Uma ferramenta desperdiçada
A conversa com José Gomes centrava-se no jogo entre o Rio Ave e FC Porto (texto de cima) e foi o treinador que engatou outro tema que está muito em voga: o VAR. Antes, porém, falou de Sérgio Conceição. “Ninguém se pode esquecer do que ele fez na última época. Não comprou ninguém e fez uma equipa campeã, um trabalho notável. Todos sabemos por vezes que o futebol é ingrato, mas espero que não sejam ingratos com ele…”A seguir entrou pelo VAR adentro: “O futebol português tem uma ferramenta excepcional que está ao serviço da arbitragem, que é o VAR, e que está a ser trucidada por quem a usa”. Uma pequena pausa e novo ataque… “Podemos admitir o erro do árbitro. É humano, tem de decidir numa fracção de segundos, pode naturalmente errar. Mas um indivíduo que está sentado numa cadeira, a ver o mesmo lance que nós, e por vezes a decidir mal, isso é inadmissível e naturalmente aborrece. Acompanho o futebol português, como não poderia deixar de ser, e admiro-me como isto é possível, como se desperdiça uma ferramenta como o VAR, que pode ajudar à verdade desportiva. Já sei que vão fazer um balanço e dizer que o VAR corrigiu não sei quantas decisões a bem da verdade desportiva, mas e as que não corrigiu?”
Saudades de um bom peixinho
Natural de Matosinhos, José Gomes adora um bom peixe, é mesmo o alimento favorito do treinador.

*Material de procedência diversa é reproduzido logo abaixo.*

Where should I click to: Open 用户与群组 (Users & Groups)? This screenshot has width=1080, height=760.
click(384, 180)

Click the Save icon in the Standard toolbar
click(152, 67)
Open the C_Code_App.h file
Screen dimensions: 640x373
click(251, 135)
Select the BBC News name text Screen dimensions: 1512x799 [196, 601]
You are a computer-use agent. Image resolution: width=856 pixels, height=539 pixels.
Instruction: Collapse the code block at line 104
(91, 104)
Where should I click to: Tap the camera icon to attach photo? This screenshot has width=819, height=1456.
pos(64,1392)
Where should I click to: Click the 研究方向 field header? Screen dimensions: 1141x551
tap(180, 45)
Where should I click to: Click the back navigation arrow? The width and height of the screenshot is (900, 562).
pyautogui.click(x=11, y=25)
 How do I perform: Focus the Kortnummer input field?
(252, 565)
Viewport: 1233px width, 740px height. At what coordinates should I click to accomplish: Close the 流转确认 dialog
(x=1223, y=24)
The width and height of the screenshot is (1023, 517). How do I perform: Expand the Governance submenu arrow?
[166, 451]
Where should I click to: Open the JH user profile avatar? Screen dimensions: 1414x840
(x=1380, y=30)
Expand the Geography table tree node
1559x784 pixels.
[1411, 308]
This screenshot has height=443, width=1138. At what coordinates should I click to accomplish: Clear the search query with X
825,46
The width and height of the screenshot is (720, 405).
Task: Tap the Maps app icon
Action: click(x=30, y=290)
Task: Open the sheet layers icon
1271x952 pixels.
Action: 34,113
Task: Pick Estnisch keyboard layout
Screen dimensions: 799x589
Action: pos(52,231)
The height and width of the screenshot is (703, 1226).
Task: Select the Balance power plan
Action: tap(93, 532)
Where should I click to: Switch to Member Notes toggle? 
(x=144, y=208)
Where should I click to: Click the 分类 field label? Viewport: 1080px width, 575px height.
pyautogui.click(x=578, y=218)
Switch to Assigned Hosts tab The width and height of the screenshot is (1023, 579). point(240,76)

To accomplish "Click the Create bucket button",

Em Inglaterra, não foi fácil de início encontrar um sítio para matar saudade de um peixe. Encontrou há pouco tempo um restaurante português, dirigido por algarvios, o Square Henley, não muito longe de Reading, onde consegue comer “à portuguesa”. De resto, adapta-se bem, até porque ser emigrante não é novidade nenhuma para José Gomes. Quando aceitou o convite do Reading, “a camisola de emigrante ainda estava quente”, diz entre sorrisos.
Reading cidade simpática
Reading é uma cidade simpática entre Oxford e Londres (a 65 Km da capital inglesa) e hoje é sede de muitas empresas multinacionais. José Gomes já conhece bem a cidade, “é acolhedora e as pessoas são muito simpáticas. Desde o início que José Gomes e a sua equipa técnica procuraram casa no centro. “É bom porque assim conhecemos melhor as pessoas, convivemos com elas, passamos no fundo a ser uma delas. Quando vamos para um lugar que nos é estranho, a primeira coisa a fazer é conhecê-lo bem, para melhor compreender as pessoas.
Dia de Portugal no Estádio do Reading
Hoje é Dia de Portugal no Madjeski Stadium, o Estádio do Reading. O clube decidiu homenagear José Gomes pelo bom trabalho e pediu aos adeptos para levar para o jogo com o Birmingham motivos portugueses (bandeiras, camisolas, cachecóis). “Não é muito normal isso acontecer, mas é uma atitude que me deixa sensibilizado e que agradeço, mas também aumenta a minha responsabilidade, porque já não é minha cara de que está em causa, é o país que represento. E isso deixa-me orgulhoso”, disse José Gomes, preparado para um dia “muito especial”.